As with most institutions, Michigan State University now communicates official university business through e-mail messages rather than traditional paper memos. The university’s IT Services department periodically sends out aggregations of these Deans, Directors, and Chairs (DDC) messages that originate in various offices and departments. Many of the messages include supplementary information as attachments, typically in PDF, DOC, XSL, and/or PPT file formats.
Per MSU’s retention schedules, DDC messages have historical value and must be preserved and made accessible. The original file formats—MSG (Windows PC) or EML (Apple Macintosh)—could be converted to MBOX or EML (if necessary), de facto preservation format standards for e-mail, and accessed in nearly any e-mail program. With the DDC messages functioning as unidirectional memos, however, the University Archives & Historical Collections (UAHC) decided to take a simpler approach and convert them to PDF format. The original appearance of the message would be retained, including the header.
UAHC chose the PST Viewer software to normalize the messages to PDF format. PST Viewer provides PDF export functionality, detaching and making available any attachments. Because UAHC uses Archivematica processing software to ingest digital files into its repository system, the PDFs would be normalized to PDF/A format for preservation and the original PDF retained as the access copy. Attachments would be ingested and normalized for preservation and access following their respective format rules.
Every few weeks, the latest DDC messages are deposited in a specially designated e-mailbox. An archivist moves them to a staging area and uses PST Viewer to normalize them to PDF format. For easier arrangement of the resulting files, the PST Viewer profile is set as shown in Figure 1.
Within PST Viewer, the archivist navigates to the directory containing messages of interest and exports them to a designated directory. In that directory, messages and attachments are arranged into folders. Names of folders, as well as PDF files of messages without attachments, are appended with the date of the original message in the yyyy-mm-dd format. Spaces in names are replaced with underscores using the Renamer tool.

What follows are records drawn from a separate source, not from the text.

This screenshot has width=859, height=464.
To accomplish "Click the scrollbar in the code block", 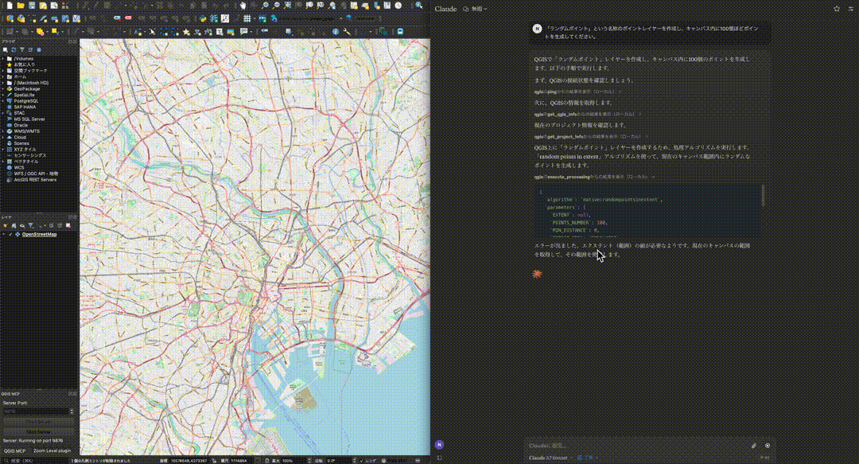I will point(764,194).
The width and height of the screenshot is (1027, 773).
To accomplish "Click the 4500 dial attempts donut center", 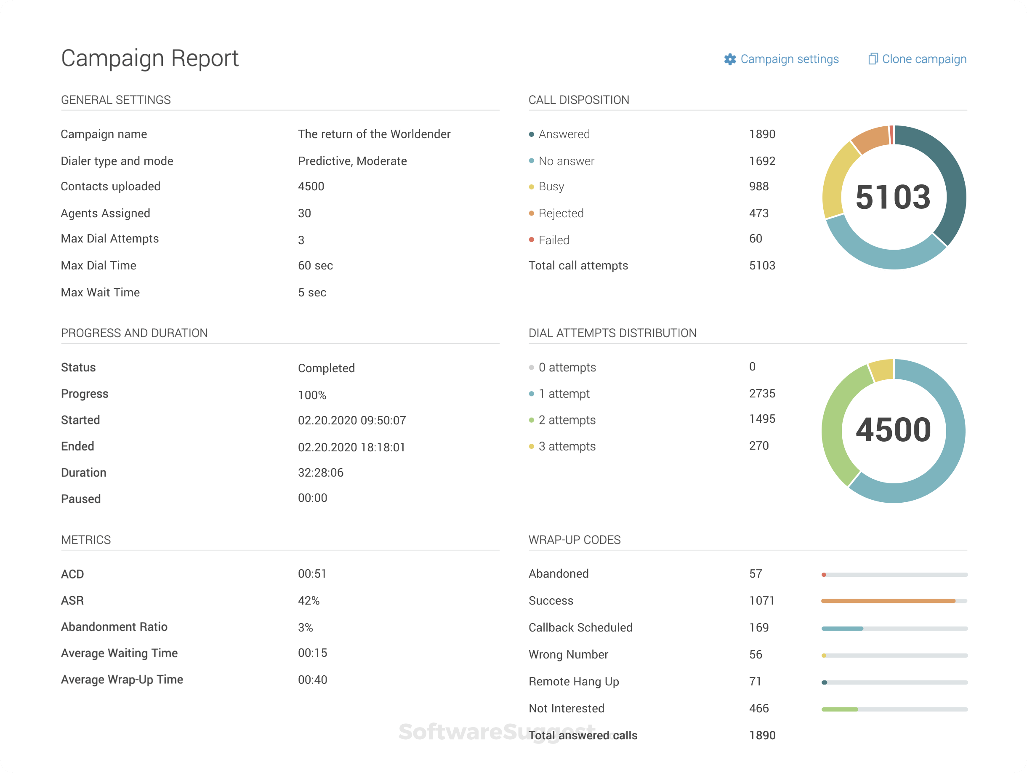I will pyautogui.click(x=893, y=430).
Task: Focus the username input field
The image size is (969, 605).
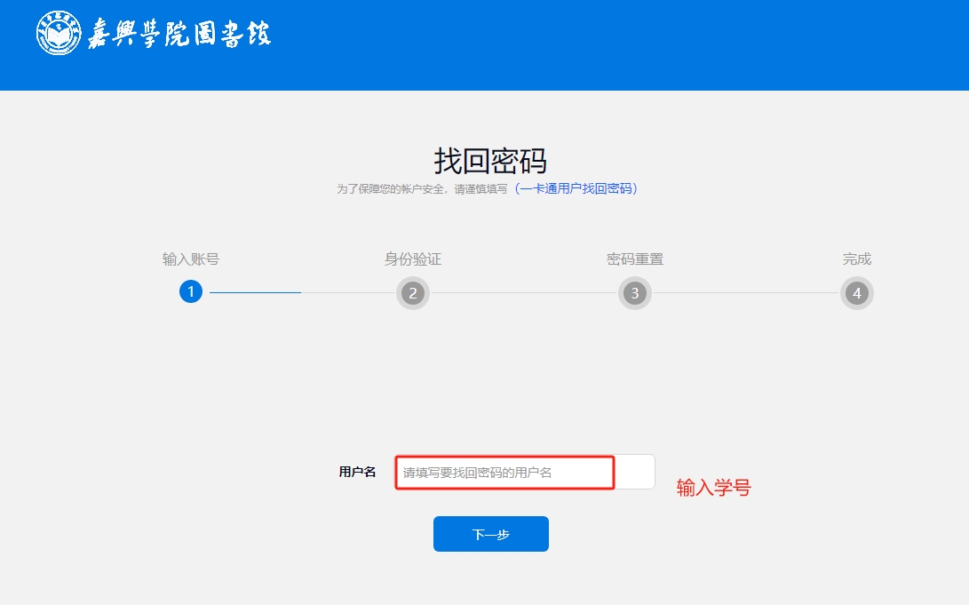Action: pyautogui.click(x=524, y=472)
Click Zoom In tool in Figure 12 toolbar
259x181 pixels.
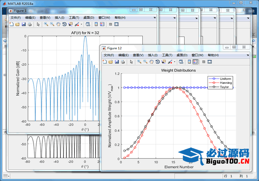[x=139, y=62]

Messages are then examined to identify office of origin and moved to folders labeled with that office’s record group number, following UAHC’s classification system. For example, the record group number for the Office of the President is UA 2.1. Each record group folder is assigned an accession number and ingested into the archival repository as a Submission Information Package (SIP), generating Metadata Encoding and Transmission Standard (METS) files containing metadata; Archival Information Packages (AIPs) containing PDF/As and preservation copies of attachments; and Dissemination Information Packages (DIPs) containing the PDFs and access copies of attachments. Finally, the Archivists’ Toolkit collection management system is updated to include the e-mail memos in finding aids.